# Job 1
Return word for word the part of the CShapes excerpt that begins at the words "The CShapes dataset" and stops after "the underlying maps.".

Our CShapes project (Weidmann, D. Kuse, and K. S. Gleditsch 2010) provides electronic maps of the international system for the period 1946–2008 in a standard Geographic Information System (GIS) format. Most existing GIS maps consider only contemporary country configurations and do not include information on changes in countries and borders over time. Beyond the value of more accurate historical maps in their own right for visualization, such maps can also help improve statistical analyses. Comparative research in the social sciences often considers country-level characteristics such as total population, economic performance, or the degree to which a country’s political institutions can be characterized as democratic. Many theories relate such outcomes to other characteristics of individual countries, and typically ignore how possible interdependence between countries may also determine outcomes. However, over recent years there has been more attention to the spatial relationship between observations. For example, the level of democracy in a country can be strongly influenced by how democratic its neighbors are (Gleditsch 2002). Similarly, conflict diffusion across national boundaries implies that the risk of civil war in a country will be partly determined by conflict in its immediate proximity (Gleditsch 2007). Tobler’s (1970 236) First Law of Geography states that “everything is related to everything else, but near things are more related than distant things”. To the extent that this applies to the international system, we need to–at a theoretical level–specify the transnational mechanisms that cause these interdependencies, and–at an analytical level–our empirical techniques must properly incorporate spatial interdependence among observations.

The CShapes dataset and the R package cshapes presented in this article help address the second task. Assessing spatial dependence in the international system requires measures of the connections and distances between our units of analysis, i.e., states. There exist various data collections that provide different indicators of spatial interdependence: a contiguity dataset (Gochman 1991), the minimum-distance database by Gleditsch and M. D. Ward (2001), a dataset of shared boundary lengths (Furlong and N. P. Gleditsch 2003), and distances between capitals (Gleditsch 2008). However, although all of these collections entail indicators from a map of the international system at a given point in time, these databases provide the final indicators in fixed form rather than directly code the information from the underlying maps.

Our CShapes project takes a different approach and provides electronic maps of the international system for the period 1946–2008 from which such geographical indicators can be coded directly. The R package cshapes allows computing important distance measures directly from these maps. This approach has several advantages over the existing spatial indicators mentioned above. First, it ensures that the computed indicators are comparable, since they all refer to the same geopolitical entities. Second, maintaining and updating the dataset becomes much more convenient: If a change occurs in the international system – such as for example the independence of Montenegro in 2006 – we only need to update the electronic maps and re-run the computations in order to get up-to-date distance measures as of 2006. Third, the availability of electronic maps opens up new possibilities for visualization of country-level variables.

In the remainder of this article we provide a brief overview of the underlying spatial dataset of country boundaries, describing our coding approach and the data format. We then turn to the cshapes package for R, and describe three main applications the package can be used for: (i) visualizing country data as maps, (ii) computing new spatial indicators for countries, and (iii) creating weights matrices for spatial regression models.

# Job 2
Retype the rows exactly, starting at the line that has "Select the teal CBG-A hexagon icon" and continuing through the end of the rows, with both ends included. Leave the pictures out.

# Provided information
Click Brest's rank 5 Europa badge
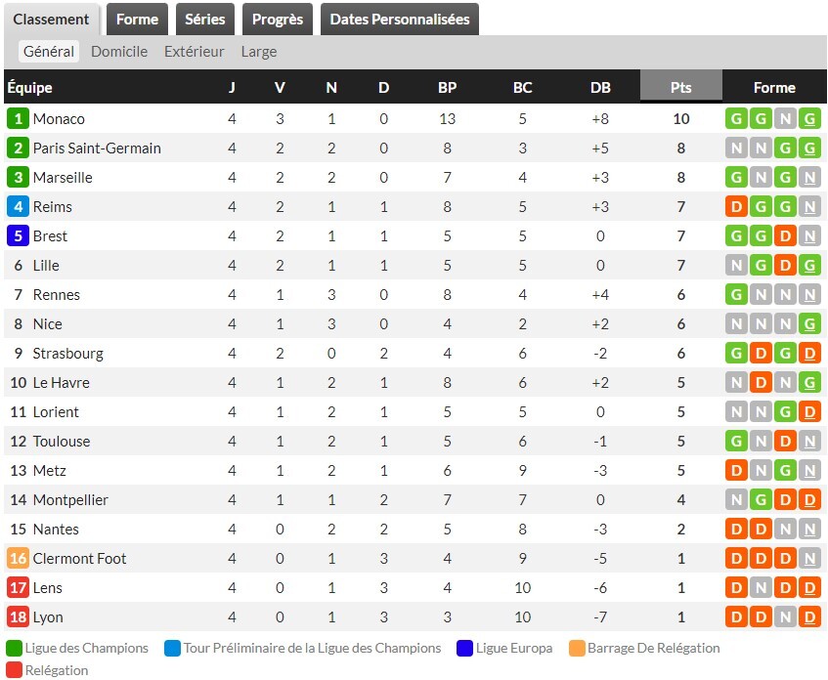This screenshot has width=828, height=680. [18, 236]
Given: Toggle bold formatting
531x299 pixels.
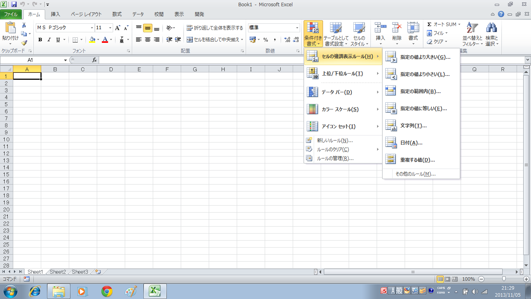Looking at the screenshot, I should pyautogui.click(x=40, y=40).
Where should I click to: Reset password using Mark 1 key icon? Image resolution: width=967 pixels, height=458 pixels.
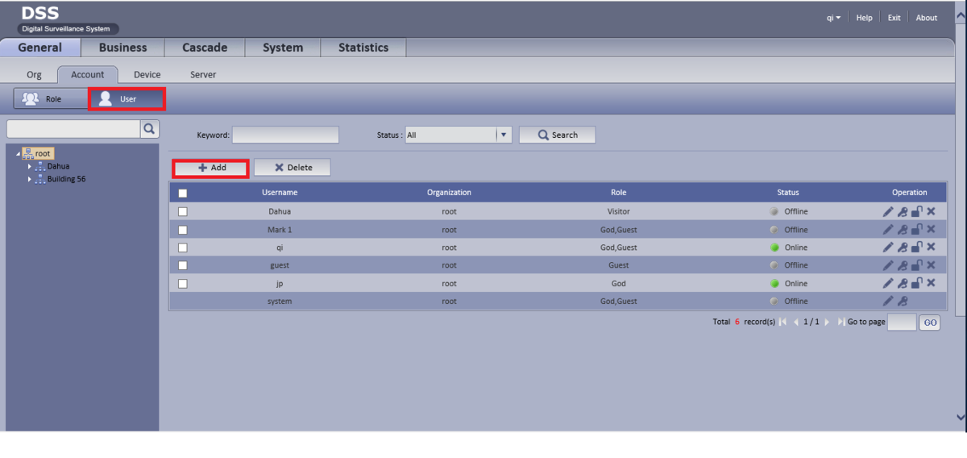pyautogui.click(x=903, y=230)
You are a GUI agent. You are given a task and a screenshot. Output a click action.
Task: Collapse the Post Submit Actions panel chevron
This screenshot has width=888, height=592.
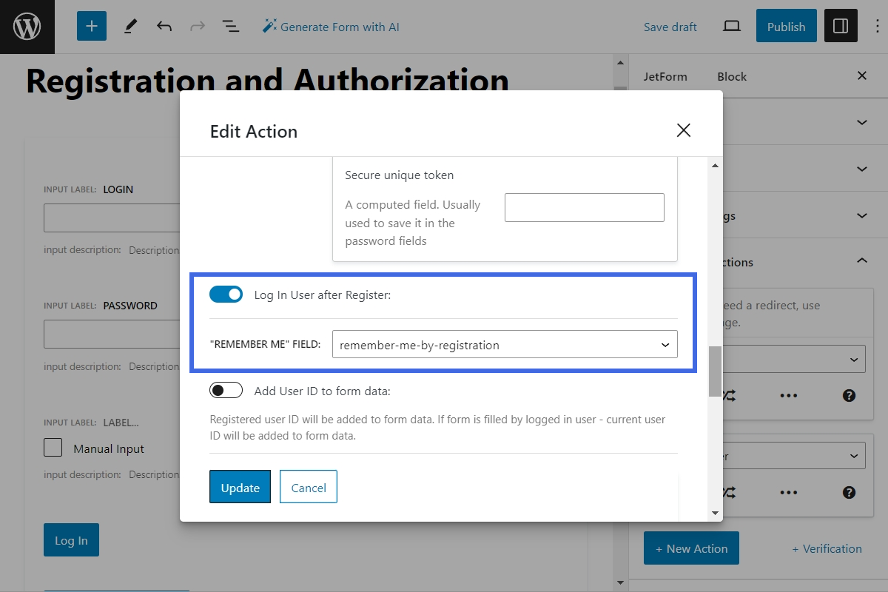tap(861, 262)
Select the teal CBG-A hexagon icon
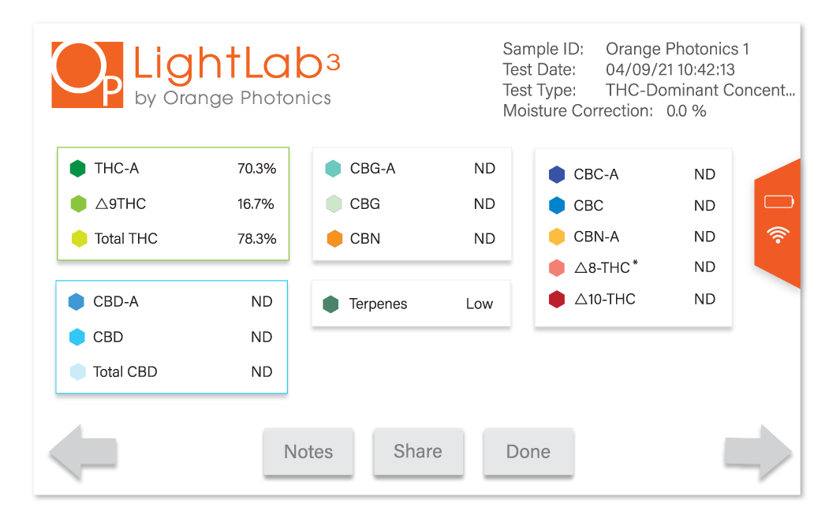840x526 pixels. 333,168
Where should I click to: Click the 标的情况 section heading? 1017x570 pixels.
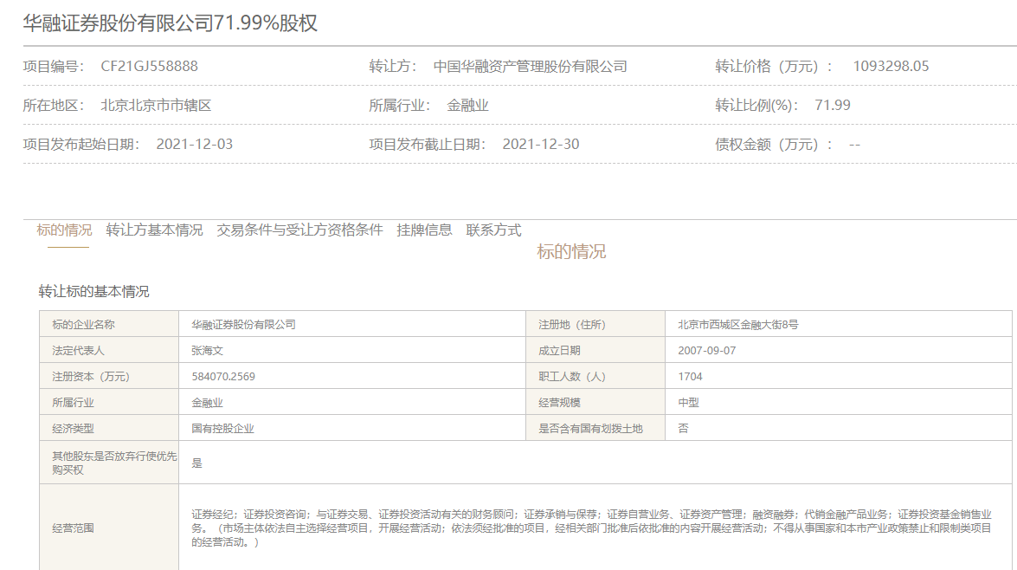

# Complete output 1
The CShapes dataset and the R package cshapes presented in this article help address the second task. Assessing spatial dependence in the international system requires measures of the connections and distances between our units of analysis, i.e., states. There exist various data collections that provide different indicators of spatial interdependence: a contiguity dataset (Gochman 1991), the minimum-distance database by Gleditsch and M. D. Ward (2001), a dataset of shared boundary lengths (Furlong and N. P. Gleditsch 2003), and distances between capitals (Gleditsch 2008). However, although all of these collections entail indicators from a map of the international system at a given point in time, these databases provide the final indicators in fixed form rather than directly code the information from the underlying maps.

# Complete output 2
Select the teal CBG-A hexagon icon
840x526 pixels. 333,168
Where should I click to: Click the 标的情况 section heading? 1017x570 pixels.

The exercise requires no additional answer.